# START OF Text section

The recordings are authentic: They are real things. Whatever artistic qualities they had, they still have. Yet now they've been thrown back into the discount bin in the back of Sam Goody. What was different? What happened?

The counterfeiter doesn't fake an artifact. The artifact he makes is real. What he counterfeits is a setting: The circumstances of its making. Two men on the same day take paper and ink and make a $100 bill. One is a mob financier in Paterson, the other is a U.S. mint employee in Philadelphia. The difference is not their work, which may be indistinguishable, but the circumstances of its creation.

Able art forgers have painted works that have been hailed by critics as lost masterpieces from, say, Vermeer. But when exposed as modern-day creations, they are dismissed. Yet it is the same painting. If it was good enough to hang in a museum yesterday, why not today? Do the circumstances matter more than the art?

Go placidly amid the noise and haste, and remember what peace there may be in silence. As far as possible without surrender be on good terms with all persons. Speak your truth quietly and clearly; and listen to others, even the dull and ignorant, they too have their story.

If you're old enough, you remember the meditative piece that opened with that. It was called "Desiderata" and it was a favorite of late '60s-early '70s flower child types. It was "an unsigned document found in Old St. Paul's Church, Baltimore, dated A.D. 1692" according to most versions I've seen, including the one my mom had hanging on her wall. She was too old to partake of the 1960s directly, but she did so enthusiastically, and vicariously, in part no doubt as rebellion and disgust against my father, whose interests and sympathies lay elsewhere.

# END OF Text section
# START OF Material provided

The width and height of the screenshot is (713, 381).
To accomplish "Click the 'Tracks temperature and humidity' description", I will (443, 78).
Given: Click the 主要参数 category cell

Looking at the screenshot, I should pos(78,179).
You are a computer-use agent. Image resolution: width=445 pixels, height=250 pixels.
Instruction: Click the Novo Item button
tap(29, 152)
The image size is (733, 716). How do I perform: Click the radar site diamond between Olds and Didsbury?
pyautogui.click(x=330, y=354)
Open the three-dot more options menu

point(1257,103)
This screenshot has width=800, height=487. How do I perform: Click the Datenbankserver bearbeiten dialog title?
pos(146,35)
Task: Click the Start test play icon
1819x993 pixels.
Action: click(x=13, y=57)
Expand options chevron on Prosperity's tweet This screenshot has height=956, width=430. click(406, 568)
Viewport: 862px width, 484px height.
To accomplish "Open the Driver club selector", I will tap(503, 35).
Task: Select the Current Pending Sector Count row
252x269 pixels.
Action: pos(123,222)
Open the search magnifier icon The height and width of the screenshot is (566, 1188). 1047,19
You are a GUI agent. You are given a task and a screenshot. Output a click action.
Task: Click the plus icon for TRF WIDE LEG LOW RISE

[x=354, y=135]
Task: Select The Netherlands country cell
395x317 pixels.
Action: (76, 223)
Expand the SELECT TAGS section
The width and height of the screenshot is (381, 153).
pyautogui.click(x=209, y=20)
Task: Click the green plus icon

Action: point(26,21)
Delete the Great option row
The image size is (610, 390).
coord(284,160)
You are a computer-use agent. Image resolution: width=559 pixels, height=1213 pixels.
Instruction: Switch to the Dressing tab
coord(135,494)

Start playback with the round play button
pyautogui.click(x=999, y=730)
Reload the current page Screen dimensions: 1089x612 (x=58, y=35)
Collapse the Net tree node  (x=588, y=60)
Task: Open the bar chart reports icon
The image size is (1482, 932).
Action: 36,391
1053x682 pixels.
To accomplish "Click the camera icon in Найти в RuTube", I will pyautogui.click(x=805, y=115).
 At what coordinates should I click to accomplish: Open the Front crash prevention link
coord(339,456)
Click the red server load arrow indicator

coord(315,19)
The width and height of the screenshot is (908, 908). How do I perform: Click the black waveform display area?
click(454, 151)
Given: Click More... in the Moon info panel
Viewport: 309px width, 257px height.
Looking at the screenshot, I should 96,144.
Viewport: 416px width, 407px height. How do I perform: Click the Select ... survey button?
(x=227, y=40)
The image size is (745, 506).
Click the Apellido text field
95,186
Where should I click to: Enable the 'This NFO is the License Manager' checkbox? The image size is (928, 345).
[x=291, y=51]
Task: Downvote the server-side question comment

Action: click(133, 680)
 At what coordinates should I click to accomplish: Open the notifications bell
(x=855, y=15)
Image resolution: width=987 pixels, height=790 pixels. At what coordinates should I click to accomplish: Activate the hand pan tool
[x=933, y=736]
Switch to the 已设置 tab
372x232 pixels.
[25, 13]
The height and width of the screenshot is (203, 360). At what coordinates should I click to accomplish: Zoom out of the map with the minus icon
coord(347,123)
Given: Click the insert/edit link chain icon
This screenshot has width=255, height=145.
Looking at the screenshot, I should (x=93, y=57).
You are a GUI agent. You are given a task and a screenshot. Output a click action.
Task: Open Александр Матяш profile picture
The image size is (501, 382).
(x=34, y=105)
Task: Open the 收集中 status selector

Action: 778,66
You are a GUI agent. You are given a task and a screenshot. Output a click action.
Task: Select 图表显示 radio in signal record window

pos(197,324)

# END OF Material provided

Directions:
Retype everything in the passage on authenticity and forgery from "Able art forgers" down to "than the art?". You will not need the material for this.

Result of this exercise:
Able art forgers have painted works that have been hailed by critics as lost masterpieces from, say, Vermeer. But when exposed as modern-day creations, they are dismissed. Yet it is the same painting. If it was good enough to hang in a museum yesterday, why not today? Do the circumstances matter more than the art?